We have the following three JSONs with data that should be loaded in the same table:
{ "name": "tom", "customValues": [] }
{ "name": "joe", "customValues": { "member": "1" } }
{ "name": "joe", "customValues": { "year": "2020", "number": "3" } }
We load data with the python bigquery.LoadJobConfig
function:
job_config = bigquery.LoadJobConfig(
schema=SCHEMA_MAP.get(bq_table) if autodetect == False else None,
source_format=bigquery.SourceFormat.NEWLINE_DELIMITED_JSON,
write_disposition=bigquery.WriteDisposition.WRITE_TRUNCATE if remove_old == True else bigquery.WriteDisposition.WRITE_APPEND,
autodetect=autodetect
)
SCHEMA_MAP
is a dictionary of arrays, where each array in the schema for one of our tables. We define our BigQuery schema in python using the python bigquery.SchemaField
function.
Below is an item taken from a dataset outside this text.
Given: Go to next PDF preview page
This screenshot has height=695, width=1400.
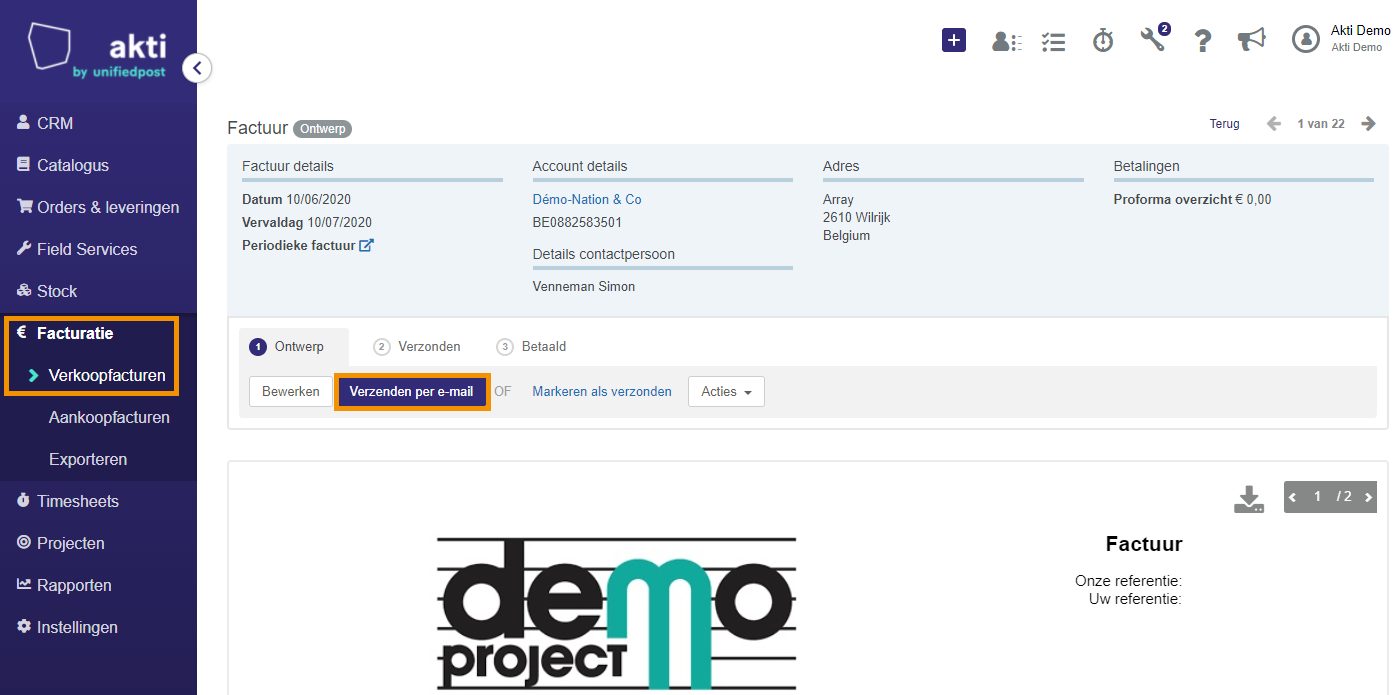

If each of the 3 JSONs above were going into 3 different tables, I would have their table schemas defined as:
SCHEMA_T1 = [
bigquery.SchemaField("name", "STRING"),
bigquery.SchemaField("customValues", "STRING", mode="REPEATED")
]
SCHEMA_T2 = [
bigquery.SchemaField("name", "STRING"),
bigquery.SchemaField("customValues", "RECORD", mode="REPEATED", fields=[
bigquery.SchemaField("member", "STRING")
])
]
SCHEMA_T3 = [
bigquery.SchemaField("name", "STRING"),
bigquery.SchemaField("customValues", "RECORD", mode="REPEATED", fields=[
bigquery.SchemaField("year", "STRING"),
bigquery.SchemaField("number", "STRING")
])
]
Is it possible to define the customValues
column to handle all 3 of these different data types in one single table? How would the schema be defined for this? Currently, if SCHEMA_T1
is used and data in the forms of T2 or T3 is uploaded, the upload fails and it returns an error Error while reading data, error message: JSON parsing error in row starting at position 0: JSON object specified for non-record field: customValues
. Similar errors for the other schemas. Is there a generic any json field in BigQuery that can be used for this?